Selama perkembangan, gigi dari berbagai macam tipe dan posisi yang berbeda berasal dari lapisan tunggal ektoderm mulut dan ektomesenkim yang melapisi dibawahnya. Mekanisme molekular menyediakan kode posisional dari morfogenesis gigi berdasarkan kode gen homeobox yang diekspresikan pada sel-sel ektomesenkim yang merujuk pada kode homeobox odontogenik. [6] Pada tahap inisiasi, adanya Shh akan menyebabkan terjadinya proliferasi sel dan formasi invaginasi pada tooth bud. Pemblokiran Shh dengan menggunakan antibodi penetralisir mengindikasikan bahwa Shh diperlukan pada formasi benih gigi dan untuk morfogenesis gigi. Jika aktivitas Shh tidak ada dari epitel rongga mulut, morfogenesis gigi akan terganggu. [6] Pada pertumbuhan selanjutnya dari epitelium mengarah pada formasi mahkota gigi pada fase lonceng (bell stage). Morfogenesis gigi yang diikuti dengan diferensiasi dari odontoblas dari sel mesenkim dan ameloblas dari sel epitel. Selama fase cap dan bell stage akan terdapat signalling centre yaitu enamel knot yang terbentuk pada ujung benih gigi yang mengatur morfogenesis cusp. Pada enamel knot terdapat sejumlah gen yang berfungsi untuk memberikan sinyal sleama ekspresi enamel knot yang meliputi BMP2, BMP4, BMP7, FGF9, Wnt10b dan Shh yang meregulasi proliferasi sel dan apoptosis. [6] Selama tahap akhir dari bell stage, epitel ameloblas dan mesenkimal odontoblas berdiferensiasi membentuk matrik organik, enamel dan dentin. [6] Terdapat gen homeobox lain yaitu Dlx1 yang berfungsi dalam meregulasi sinyal transkripsi dari TGF-beta family dimana gen ini terdapat pada kromosom 2 manusia. Jika mengalami kelainan maka akan mempengaruhi sinyal-sinyal BMP yang berperan dalam morfogenesis gigi. [7] BMP merupakan anggota dari TGF-beta, dan produksi serta reseptorreseptornya telah dideteksi terdapat di sel-sel epitel dan mesenkim selama masa perkembangan gigi.
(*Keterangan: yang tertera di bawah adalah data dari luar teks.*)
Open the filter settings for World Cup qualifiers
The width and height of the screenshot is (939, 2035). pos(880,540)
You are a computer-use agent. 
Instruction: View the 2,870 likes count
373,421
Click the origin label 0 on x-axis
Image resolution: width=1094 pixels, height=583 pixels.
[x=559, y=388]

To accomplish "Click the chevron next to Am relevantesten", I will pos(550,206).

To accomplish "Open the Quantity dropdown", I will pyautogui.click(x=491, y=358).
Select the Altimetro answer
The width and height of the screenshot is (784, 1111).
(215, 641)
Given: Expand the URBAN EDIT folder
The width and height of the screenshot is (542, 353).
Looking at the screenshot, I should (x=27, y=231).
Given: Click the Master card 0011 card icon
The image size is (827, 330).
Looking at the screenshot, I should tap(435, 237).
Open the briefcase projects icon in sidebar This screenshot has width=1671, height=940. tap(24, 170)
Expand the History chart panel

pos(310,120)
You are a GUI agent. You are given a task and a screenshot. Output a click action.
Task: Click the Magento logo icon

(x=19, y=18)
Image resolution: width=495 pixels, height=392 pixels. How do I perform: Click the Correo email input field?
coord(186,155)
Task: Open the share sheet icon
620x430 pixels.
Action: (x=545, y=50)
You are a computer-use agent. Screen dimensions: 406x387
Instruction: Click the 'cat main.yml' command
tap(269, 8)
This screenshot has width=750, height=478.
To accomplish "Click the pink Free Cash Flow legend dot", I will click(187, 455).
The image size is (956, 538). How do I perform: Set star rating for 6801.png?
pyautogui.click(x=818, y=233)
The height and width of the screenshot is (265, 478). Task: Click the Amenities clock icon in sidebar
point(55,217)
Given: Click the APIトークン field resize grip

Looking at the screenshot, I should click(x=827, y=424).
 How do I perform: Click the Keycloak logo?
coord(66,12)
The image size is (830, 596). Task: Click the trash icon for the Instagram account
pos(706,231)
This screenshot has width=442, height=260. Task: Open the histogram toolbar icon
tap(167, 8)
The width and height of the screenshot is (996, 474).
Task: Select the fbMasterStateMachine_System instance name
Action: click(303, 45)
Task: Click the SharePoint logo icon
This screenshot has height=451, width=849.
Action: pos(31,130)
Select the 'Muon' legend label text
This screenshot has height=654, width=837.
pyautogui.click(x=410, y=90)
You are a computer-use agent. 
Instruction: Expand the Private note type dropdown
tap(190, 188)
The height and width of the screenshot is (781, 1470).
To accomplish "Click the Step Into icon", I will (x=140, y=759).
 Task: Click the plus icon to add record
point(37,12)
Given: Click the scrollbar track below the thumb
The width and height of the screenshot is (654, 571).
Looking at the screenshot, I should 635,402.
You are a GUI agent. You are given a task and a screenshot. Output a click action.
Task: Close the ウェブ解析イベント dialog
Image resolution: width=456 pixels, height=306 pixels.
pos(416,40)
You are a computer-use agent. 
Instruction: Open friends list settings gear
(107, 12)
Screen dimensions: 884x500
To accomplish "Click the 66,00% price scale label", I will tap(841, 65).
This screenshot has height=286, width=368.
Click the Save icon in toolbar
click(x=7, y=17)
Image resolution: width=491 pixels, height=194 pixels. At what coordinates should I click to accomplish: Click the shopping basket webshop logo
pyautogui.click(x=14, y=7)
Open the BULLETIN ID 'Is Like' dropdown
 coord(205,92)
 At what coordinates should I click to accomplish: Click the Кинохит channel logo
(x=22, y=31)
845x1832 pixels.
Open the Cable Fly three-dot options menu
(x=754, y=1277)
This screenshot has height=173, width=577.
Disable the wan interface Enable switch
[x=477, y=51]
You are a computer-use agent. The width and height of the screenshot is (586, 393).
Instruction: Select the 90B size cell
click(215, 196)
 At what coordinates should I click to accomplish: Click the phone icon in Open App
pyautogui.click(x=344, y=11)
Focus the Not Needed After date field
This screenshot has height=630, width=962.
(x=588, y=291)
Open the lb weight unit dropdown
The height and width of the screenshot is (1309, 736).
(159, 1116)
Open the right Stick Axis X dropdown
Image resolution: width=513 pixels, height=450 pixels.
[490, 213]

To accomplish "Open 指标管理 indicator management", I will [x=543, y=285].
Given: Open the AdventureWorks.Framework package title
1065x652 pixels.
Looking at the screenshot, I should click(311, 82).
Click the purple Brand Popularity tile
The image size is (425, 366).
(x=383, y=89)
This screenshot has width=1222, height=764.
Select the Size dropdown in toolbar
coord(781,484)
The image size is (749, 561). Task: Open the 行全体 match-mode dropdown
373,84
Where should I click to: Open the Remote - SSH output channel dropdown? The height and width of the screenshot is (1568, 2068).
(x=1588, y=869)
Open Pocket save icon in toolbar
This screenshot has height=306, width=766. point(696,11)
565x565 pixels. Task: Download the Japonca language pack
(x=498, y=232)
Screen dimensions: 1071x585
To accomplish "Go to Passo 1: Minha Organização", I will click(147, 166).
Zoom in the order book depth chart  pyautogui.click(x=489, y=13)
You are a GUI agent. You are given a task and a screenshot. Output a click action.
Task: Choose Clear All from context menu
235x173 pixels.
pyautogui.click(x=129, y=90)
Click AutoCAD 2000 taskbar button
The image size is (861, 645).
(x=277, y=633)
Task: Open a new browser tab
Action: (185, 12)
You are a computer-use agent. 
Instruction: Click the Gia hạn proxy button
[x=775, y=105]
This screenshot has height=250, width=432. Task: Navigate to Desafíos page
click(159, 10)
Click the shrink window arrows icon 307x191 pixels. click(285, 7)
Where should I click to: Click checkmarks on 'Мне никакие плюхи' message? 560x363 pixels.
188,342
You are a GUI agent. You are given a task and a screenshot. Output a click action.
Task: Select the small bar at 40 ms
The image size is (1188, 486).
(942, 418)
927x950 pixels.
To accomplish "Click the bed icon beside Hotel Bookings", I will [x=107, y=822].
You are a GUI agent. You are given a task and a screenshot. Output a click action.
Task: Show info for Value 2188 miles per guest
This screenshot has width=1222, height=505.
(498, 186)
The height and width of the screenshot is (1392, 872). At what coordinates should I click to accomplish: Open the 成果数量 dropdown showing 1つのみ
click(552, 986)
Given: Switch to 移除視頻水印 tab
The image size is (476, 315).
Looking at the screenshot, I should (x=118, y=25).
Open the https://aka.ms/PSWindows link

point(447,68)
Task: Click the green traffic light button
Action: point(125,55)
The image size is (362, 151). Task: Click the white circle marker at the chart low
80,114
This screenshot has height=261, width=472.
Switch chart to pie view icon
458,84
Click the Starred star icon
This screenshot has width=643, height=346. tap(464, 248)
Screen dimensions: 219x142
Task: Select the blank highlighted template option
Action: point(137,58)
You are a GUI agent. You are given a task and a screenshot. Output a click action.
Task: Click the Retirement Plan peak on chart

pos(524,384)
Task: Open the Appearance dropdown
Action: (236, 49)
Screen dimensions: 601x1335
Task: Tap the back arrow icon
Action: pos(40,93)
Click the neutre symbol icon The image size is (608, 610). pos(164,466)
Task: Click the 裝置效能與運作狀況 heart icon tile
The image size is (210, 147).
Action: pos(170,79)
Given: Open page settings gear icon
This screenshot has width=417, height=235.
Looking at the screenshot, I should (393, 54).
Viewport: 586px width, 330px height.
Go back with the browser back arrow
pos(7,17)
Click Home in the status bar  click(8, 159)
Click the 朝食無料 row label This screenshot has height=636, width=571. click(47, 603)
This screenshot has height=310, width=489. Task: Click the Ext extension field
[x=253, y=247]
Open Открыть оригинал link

Penelitian sebelumnya telah menggunakan sistem kultur organ dan model genetik tikus yang menunjukkan peran penting dari BMP pada tahap perkembangan dan morfogenesis gigi. Bersamaan dengan aktivitas BMP, terdapat dua antagonis BMP berupa follistatin dan ektodin yang belakangan ini dilaporkan ikut berperan dalam morfogenesis gigi dengan menyelaraskan sinyal BMP. Follistatin pada tikus secara ektopik memproduksi enamel pada daerah lingual. Ektodin telah menunjukkan perannya dalam mengontrol aktivitas enamel knot yang merupakan sinyal center pada benih gigi. Sehingga apabila ada perubahan sinyal dari antagonis

tersebut maka dapat menyebabkan perubahan pembentukan pola cusp. Sebagai tambahan, BMP2 telah dinyatakan sebagai penginduksi potensial dari diferensiasi ameloblast (amelogenesis) pada kombinasinya dengan sistem in vitro yang lain. Hal ini mengindikasikan bahwa BMP berperan penting dalam tahap perkembangan gigi. [8] Belum ada penelitian yang secara langsung membahas mengenai mekanisme molekuler terjadinya dens invaginatus akan tetapi melalui penelitian sebelumnya dapat diperkirakan kelainan morfologi gigi tersebut dipengaruhi oleh regulasi Shh, BMP dan antagonisnya serta gen sinyal lainnya yang telah disebutkan diatas yang mungkin mengalami overekspresi sehingga berperan dalam invaginasi abnormal pada daerah lingual gigi insisiv lateral maksila berupa formasi foramen caecum yang dalam

5. Gambaran Radiografi Terdapat tampilan radiopak pada ruang pulpa yang menunjukkan adanya gigi di dalam gigi. Daerah radiolusen diffuse dengan diameter sekitar 1 cm dimana ligamen periodontal pada daerah apeks gigi mengalami pelebaran dan lamina dura pada apeks gigi terputus. Alveolar crest dalam batas normal. [1,2,3]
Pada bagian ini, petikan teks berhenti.